» **Problem statement**: Copy every line of the data that contains the string "indicator".
(Beginning of Data for this exercise)
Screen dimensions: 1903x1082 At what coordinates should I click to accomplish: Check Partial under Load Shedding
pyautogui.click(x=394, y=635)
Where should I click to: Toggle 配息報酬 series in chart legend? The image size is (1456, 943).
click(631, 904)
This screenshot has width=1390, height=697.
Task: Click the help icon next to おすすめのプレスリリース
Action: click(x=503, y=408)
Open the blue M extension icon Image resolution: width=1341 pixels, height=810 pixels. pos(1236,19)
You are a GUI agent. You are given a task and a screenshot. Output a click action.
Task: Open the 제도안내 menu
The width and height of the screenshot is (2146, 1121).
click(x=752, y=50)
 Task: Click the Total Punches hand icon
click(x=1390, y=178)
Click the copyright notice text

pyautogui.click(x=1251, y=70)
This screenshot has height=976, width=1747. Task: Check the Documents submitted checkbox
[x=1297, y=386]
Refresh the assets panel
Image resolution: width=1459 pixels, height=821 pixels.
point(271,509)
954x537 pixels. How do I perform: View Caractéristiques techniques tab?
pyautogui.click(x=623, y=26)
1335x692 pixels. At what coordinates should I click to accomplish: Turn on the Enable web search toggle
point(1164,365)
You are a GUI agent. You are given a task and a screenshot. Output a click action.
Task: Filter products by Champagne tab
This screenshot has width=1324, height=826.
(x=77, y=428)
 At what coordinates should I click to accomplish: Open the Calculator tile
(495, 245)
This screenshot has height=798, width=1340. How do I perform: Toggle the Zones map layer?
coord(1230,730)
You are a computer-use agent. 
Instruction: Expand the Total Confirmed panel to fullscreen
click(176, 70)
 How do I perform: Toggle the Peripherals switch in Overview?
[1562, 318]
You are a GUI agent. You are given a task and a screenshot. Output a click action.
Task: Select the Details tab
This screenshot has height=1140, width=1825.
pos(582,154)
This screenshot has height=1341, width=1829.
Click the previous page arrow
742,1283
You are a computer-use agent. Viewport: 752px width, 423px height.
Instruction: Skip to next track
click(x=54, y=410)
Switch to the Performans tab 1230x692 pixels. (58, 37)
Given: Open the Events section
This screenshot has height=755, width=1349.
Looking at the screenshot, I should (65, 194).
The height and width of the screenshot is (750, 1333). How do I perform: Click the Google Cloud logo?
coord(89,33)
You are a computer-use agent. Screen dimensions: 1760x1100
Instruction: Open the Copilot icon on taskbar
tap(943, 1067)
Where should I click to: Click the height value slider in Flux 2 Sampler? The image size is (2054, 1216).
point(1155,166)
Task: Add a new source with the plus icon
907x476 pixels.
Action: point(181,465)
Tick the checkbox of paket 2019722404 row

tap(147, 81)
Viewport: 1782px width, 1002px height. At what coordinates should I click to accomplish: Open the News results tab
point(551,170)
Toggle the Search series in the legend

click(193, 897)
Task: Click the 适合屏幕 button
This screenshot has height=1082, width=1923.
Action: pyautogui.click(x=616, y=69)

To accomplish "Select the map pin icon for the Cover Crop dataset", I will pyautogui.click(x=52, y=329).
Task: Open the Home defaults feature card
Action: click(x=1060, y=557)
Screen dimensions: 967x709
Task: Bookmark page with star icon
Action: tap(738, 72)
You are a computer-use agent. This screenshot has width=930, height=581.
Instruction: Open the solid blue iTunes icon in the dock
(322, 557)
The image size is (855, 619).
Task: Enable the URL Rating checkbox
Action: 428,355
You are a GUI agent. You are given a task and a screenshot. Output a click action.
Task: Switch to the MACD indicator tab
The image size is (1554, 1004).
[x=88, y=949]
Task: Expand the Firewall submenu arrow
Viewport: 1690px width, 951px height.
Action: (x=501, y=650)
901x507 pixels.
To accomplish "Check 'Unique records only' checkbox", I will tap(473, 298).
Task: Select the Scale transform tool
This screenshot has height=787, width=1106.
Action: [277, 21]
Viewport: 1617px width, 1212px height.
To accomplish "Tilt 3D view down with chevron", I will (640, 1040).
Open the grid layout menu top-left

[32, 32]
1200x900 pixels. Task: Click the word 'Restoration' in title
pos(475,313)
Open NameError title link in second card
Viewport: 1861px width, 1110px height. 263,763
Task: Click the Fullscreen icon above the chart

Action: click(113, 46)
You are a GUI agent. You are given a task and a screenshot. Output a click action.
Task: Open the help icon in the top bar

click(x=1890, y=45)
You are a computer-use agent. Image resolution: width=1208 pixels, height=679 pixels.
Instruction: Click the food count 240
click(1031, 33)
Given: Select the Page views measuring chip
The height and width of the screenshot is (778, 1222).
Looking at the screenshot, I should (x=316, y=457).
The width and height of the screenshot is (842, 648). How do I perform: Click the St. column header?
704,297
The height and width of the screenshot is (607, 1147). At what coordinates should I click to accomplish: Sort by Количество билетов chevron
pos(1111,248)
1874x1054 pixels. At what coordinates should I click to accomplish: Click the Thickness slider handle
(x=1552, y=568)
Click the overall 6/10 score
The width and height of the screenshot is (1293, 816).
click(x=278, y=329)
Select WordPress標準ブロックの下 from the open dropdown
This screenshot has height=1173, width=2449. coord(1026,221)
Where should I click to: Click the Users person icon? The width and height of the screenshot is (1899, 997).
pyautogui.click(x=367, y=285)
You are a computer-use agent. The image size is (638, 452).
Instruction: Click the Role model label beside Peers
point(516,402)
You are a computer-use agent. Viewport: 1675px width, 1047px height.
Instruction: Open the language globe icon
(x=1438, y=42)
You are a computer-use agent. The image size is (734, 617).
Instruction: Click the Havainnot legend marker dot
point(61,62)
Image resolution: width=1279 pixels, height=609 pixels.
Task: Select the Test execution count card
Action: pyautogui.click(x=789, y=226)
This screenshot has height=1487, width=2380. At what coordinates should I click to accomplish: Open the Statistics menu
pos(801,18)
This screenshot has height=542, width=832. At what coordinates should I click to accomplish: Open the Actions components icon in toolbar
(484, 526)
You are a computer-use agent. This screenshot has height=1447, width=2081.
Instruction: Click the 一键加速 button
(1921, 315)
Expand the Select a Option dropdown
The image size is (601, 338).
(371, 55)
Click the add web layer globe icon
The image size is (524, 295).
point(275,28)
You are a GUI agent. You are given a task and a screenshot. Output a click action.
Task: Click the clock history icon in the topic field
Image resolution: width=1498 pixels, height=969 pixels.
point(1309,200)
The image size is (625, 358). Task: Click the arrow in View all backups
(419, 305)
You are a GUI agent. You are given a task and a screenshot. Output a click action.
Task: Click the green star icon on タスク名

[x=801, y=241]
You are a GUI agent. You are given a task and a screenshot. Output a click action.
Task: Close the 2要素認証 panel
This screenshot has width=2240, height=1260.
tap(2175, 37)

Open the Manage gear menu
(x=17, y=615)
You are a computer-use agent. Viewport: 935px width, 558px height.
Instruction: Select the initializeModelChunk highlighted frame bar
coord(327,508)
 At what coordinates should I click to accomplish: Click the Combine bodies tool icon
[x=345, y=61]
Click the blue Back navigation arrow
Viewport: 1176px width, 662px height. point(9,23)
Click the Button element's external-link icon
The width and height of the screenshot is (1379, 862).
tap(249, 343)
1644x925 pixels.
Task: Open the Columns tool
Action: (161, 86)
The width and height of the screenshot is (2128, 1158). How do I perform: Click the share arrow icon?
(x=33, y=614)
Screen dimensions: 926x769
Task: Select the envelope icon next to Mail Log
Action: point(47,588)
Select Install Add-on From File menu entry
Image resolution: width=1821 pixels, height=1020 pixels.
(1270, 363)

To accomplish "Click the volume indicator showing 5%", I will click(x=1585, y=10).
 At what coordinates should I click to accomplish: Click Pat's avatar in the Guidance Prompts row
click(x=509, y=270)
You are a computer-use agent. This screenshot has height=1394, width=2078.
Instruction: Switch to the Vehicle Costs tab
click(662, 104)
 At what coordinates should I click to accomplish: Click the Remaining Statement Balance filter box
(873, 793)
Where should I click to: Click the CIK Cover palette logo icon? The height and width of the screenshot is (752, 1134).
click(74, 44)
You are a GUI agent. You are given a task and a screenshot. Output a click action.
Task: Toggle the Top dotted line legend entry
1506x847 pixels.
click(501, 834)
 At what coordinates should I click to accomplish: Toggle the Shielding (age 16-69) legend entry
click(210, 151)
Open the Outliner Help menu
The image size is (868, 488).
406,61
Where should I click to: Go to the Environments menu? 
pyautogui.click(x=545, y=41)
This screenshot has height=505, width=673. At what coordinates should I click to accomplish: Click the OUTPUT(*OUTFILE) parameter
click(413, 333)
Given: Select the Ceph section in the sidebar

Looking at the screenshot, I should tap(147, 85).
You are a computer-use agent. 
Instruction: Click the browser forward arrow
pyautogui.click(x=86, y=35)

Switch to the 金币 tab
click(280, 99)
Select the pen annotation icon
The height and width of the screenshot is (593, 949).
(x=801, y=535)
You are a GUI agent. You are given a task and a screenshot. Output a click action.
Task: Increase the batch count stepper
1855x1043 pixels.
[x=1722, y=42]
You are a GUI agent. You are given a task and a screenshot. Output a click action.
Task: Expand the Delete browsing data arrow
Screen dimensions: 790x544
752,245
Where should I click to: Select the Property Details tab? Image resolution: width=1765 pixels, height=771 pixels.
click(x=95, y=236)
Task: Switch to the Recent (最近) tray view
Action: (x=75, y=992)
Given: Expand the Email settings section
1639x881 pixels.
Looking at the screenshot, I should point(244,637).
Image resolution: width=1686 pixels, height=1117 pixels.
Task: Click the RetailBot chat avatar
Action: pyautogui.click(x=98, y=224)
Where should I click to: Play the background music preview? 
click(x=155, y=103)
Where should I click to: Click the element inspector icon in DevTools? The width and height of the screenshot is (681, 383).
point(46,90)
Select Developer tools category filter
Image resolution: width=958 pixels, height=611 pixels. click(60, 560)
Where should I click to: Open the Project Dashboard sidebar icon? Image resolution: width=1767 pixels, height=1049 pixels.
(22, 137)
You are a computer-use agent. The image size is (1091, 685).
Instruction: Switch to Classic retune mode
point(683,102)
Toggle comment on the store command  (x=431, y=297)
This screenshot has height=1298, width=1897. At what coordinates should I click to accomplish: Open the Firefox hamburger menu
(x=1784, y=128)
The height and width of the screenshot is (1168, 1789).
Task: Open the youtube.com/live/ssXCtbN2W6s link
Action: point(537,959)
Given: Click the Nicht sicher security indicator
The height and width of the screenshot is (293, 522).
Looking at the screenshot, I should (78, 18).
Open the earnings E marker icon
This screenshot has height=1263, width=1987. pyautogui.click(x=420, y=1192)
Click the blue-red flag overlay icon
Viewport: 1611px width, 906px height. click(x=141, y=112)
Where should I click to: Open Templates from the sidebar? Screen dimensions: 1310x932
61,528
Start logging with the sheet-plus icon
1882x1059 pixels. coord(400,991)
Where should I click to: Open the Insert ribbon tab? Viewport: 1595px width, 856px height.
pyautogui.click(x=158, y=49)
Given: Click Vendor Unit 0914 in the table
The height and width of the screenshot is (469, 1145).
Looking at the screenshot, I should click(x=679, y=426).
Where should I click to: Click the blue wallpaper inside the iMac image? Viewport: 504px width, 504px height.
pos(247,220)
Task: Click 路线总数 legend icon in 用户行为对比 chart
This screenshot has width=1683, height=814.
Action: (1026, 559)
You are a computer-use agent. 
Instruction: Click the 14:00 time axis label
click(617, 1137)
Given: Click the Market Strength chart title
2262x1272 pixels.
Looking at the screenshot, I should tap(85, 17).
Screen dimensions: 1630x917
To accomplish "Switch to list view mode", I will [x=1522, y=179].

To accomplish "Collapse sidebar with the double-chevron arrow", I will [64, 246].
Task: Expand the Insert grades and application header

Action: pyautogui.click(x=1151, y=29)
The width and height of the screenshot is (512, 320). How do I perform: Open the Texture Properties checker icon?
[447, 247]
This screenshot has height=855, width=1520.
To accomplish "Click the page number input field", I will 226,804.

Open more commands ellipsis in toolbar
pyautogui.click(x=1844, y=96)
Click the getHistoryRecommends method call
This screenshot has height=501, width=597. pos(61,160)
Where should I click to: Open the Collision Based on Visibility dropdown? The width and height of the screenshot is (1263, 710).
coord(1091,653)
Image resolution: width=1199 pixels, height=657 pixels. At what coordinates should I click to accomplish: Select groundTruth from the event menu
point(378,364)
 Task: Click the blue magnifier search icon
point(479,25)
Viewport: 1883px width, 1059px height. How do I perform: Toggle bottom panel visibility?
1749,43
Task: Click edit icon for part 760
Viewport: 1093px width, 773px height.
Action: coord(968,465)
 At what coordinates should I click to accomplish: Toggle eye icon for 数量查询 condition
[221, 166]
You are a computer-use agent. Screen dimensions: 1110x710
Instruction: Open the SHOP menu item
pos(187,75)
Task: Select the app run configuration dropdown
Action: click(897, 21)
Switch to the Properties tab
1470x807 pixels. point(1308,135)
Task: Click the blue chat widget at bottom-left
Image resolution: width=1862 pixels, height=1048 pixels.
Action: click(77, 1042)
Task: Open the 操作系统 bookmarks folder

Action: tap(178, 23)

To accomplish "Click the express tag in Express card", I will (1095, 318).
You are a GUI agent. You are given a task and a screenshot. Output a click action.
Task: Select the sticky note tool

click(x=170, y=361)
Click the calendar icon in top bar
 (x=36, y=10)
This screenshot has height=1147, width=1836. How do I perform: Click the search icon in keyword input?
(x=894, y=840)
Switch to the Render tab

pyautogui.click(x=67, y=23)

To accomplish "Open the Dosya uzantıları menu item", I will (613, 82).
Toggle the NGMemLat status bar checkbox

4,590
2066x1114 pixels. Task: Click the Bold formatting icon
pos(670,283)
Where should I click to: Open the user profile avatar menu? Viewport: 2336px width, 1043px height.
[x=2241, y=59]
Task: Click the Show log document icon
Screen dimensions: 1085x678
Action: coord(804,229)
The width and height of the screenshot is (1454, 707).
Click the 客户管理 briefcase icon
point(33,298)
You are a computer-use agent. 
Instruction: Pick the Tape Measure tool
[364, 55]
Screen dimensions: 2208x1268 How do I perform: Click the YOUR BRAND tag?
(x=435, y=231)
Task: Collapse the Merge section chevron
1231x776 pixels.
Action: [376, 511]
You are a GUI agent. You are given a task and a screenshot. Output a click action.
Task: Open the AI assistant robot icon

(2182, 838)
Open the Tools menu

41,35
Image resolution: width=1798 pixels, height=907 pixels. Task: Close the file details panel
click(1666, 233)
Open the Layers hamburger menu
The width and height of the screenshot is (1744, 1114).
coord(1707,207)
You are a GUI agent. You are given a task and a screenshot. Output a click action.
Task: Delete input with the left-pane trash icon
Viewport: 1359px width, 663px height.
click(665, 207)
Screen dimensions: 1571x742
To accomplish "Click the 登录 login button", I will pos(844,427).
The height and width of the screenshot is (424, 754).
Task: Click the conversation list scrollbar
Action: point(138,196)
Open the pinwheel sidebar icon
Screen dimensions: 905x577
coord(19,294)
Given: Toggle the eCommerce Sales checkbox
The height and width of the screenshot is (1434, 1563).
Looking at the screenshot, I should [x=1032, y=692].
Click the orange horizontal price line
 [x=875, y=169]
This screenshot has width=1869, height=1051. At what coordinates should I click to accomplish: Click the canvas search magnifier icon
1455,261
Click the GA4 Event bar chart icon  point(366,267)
(End of Data for this exercise)
» **Response below**:
Task: Switch to the MACD indicator tab
To accomplish "Click the volume indicator showing 5%", I will click(x=1585, y=10).
Given: Click the Nicht sicher security indicator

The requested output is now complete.